Além disso, a tendência prevista de níveis de precipitação ainda mais baixos nos próximos anos provavelmente esvaziará os reservatórios de água da área, enfraquecendo, em última instância, a capacidade de irrigação da região, com um efeito prejudicial sobre os olivais não irrigados.
“Os olivais não irrigados em Chalkidiki não serão sustentáveis”, disse Anagnostopoulou.
No entanto, ela acrescentou que o uso de sistemas de irrigação inteligentes e a mudança para variedades de oliveira mais resistentes a condições climáticas quentes e secas podem resolver parcialmente o problema.
Cerca de 60.000 agricultores cultivam azeitonas na península de Chalkidiki, no norte da Grécia.
Veja também: Pesquisadores estudam como a falta de horas de frio afeta o desenvolvimento da azeitona e a qualidade do azeiteAs azeitonas de Chalkidiki, com sua característica cor verde e formato oval, são destinadas principalmente ao consumo como azeitonas de mesa e exportadas para mercados em todo o mundo.
Outras variedades de azeitona mais adequadas para a produção de azeite também são cultivadas na península, com uma produção média de 7.000 toneladas por ano.
Os produtores de azeitona de Chalkidiki já haviam expressado receios quanto ao impacto das mudanças climáticas na região em uma pesquisa sobre a colheita de 2019 realizada pelo Olive Oil Times no final de 2019.
Seus receios se tornaram realidade em 2021, quando as temperaturas no inverno permaneceram mais altas do que o normal na região, afetando o ciclo de produção das oliveiras e impedindo que elas florescessem em plena capacidade.
De acordo com estimativas, foram causados 80 milhões de euros em prejuízos apenas aos produtores de azeitonas de mesa de Chalkidiki devido às condições climáticas adversas.

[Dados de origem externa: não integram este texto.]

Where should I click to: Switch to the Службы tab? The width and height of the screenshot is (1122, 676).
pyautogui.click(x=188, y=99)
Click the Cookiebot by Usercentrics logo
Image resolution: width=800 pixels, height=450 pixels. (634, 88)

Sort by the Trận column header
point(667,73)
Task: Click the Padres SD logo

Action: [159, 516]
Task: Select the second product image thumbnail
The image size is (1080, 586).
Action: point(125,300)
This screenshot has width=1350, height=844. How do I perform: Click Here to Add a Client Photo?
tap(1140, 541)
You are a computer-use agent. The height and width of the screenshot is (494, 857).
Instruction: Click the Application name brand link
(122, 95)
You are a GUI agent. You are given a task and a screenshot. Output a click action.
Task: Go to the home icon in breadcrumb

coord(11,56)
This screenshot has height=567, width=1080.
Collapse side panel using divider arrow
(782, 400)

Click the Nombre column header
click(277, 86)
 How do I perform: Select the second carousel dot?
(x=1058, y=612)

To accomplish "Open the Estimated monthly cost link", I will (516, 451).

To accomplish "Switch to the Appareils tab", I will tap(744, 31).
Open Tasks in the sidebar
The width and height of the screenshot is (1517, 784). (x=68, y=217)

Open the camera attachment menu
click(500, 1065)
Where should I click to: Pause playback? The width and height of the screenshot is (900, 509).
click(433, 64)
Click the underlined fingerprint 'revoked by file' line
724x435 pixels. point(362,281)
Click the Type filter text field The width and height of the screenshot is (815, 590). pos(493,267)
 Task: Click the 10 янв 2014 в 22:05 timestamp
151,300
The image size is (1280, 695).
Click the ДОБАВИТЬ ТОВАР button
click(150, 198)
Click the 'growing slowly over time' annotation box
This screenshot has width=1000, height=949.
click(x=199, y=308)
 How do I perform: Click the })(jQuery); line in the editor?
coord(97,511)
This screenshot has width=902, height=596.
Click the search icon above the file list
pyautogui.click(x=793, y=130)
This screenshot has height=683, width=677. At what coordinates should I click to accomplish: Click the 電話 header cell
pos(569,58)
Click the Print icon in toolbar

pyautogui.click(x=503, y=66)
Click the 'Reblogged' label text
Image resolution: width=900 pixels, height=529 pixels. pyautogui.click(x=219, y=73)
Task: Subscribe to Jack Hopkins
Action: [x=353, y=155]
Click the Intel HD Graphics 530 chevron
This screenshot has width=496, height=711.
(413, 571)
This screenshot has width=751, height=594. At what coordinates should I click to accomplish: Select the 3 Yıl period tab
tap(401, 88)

Cientistas atribuíram as temperaturas excepcionalmente altas da safra de 2021/22 às mudanças climáticas.
Esta safra, no entanto, foi gratificante para os olivicultores da região, com um rendimento total de 160.000 toneladas de azeitonas de Chalkidiki, superando em muito as expectativas iniciais de um rendimento mais modesto de 100.000 toneladas.
No entanto, a pesquisa da universidade deixa pouco espaço para que os produtores locais tenham esperança e confiança no futuro.
“O aumento da temperatura, a diminuição das chuvas, bem como a necessidade de água, [que é] particularmente importante para o cultivo da oliveira, prenunciam um futuro sombrio para o cultivo da oliveira em Chalkidiki”, disse Anagnostopoulou.
“Nosso estudo deve ser considerado o início de um processo de informação aos agricultores e ao público em Chalkidiki sobre as consequências das mudanças climáticas e deve contribuir para melhorar nossa resposta em nível local e regional”, concluiu ela.